As a practical matter in most hospitals, 20% of the physicians on staff do 80% of the work in the hospital. It also has become increasingly difficult to generate much physician enthusiasm for participation in the organized medical staff. As all physicians are beleaguered by the increasing demands on their time, the value to them of medical staff activity has diminished. However, for oncologists, the hospital remains significant. If the medical staff were to focus its activities around enhanced efficiencies for physicians, including saving them time by simplifying their environment, quality of care would improve as would the quality of their own professional lives. By adopting clinical practice guidelines that are consistent with what oncologists do in their offices as a basis for standing order sets, proper flow of patients and enhanced use of the hospital's personnel to facilitate the physicians' clinical work, for example, the organized medical staff could perform vital activities to improve the business lives of the physicians who use the hospital's resources.

Clinical Integration

One of the major challenges to oncologists has been inadequate reimbursement to cover the totality of their services. In fact, it is the failure of Medicare to acknowledge and pay for the true cost of delivering proper oncology services that has led to the oncology business model reliant on pharmaceutical revenues. Today, oncologists would be well advised to increase their financial margins by lowering their expenses. Standardization in accordance with clinical practice guidelines—of documentation, equipping examination rooms, and how NPPs and other staff can save physicians for their highest and best uses, for example—would significantly enhance the oncologist's business case. Another technique to respond to increasing demands for performance measurement and efficiency would be through clinical integration. This is an opportunity made available by the Department of Justice and the Federal Trade Commission, where otherwise competing physicians come together, without merging their practices or taking joint financial risk,4 and bargain collectively with managed care organizations.

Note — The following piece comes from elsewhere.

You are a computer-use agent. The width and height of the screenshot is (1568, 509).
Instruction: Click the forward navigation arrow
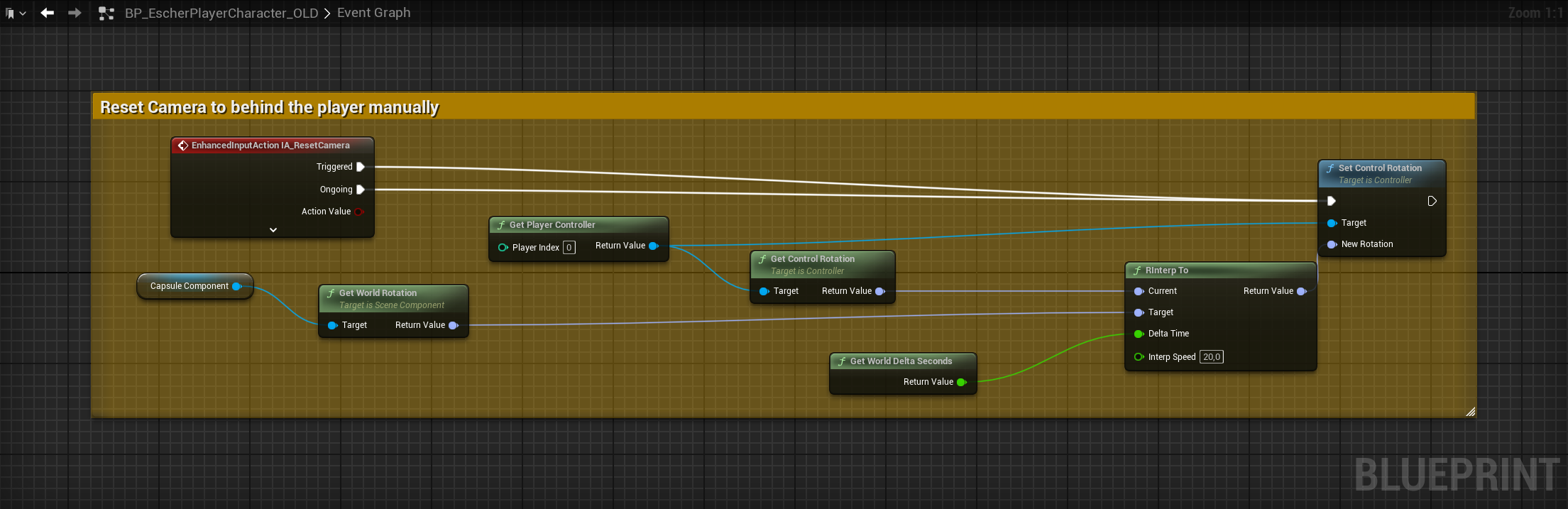point(75,13)
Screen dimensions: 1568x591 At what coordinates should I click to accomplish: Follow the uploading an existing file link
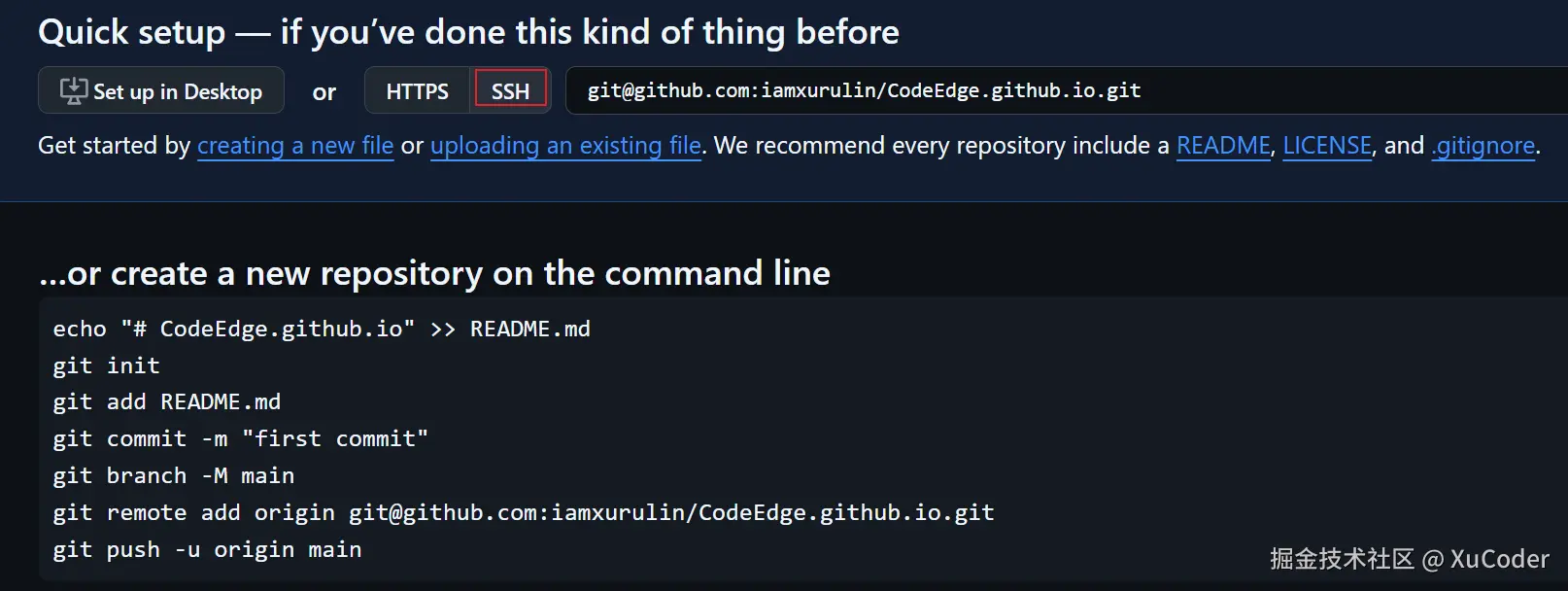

Clinical integration requires the application of several bedrock principles, including (1) the use of standardized processes in the form of clinical practice guidelines, pathways, or protocols; (2) internal profiling and monitoring of physician performance in accordance with guidelines; (3) investment in infrastructure to make these activities happen; (4) corrective action taken with regard to those physicians who are not performing effectively; and (5) sharing of data with payers. When such activities are undertaken for purposes other than merely bargaining over payment, it is permissible to bargain collectively for fees in a way that would otherwise be considered impermissibly collusive.5

Clinical integration offers a significant chance for oncologists to do better by doing the right thing to improve patient care. The description of this type of joint venturing by the Federal Trade Commission and the Department of Justice in its 1996 safety zone statements does explicitly address the role of hospitals in such activities. Hospital facilitation of physician clinical integration, and, further, direct hospital clinical integration with physicians, is also another opportunity that provides a chance for oncologists and hospitals to work together and improve the business case for both.

Conclusion

The hospital is a business “significant other” to most oncologists. Hospitals are increasingly eager to undertake legally permissible activities that will further their own business case while helping physicians whose loyalty is critical to their own success. The four strategies set forth above, albeit described very briefly, are significant possibilities that both partners should consider.

Five Principles to Enhance the Physicians' Business Case for Quality

  1. Standardize to the science.
  2. Simplify the working environment.
  3. Make administrative processes and payment clinically relevant.
  4. Engage the patient in the process.
  5. Fix accountability in report cards at the locus of control.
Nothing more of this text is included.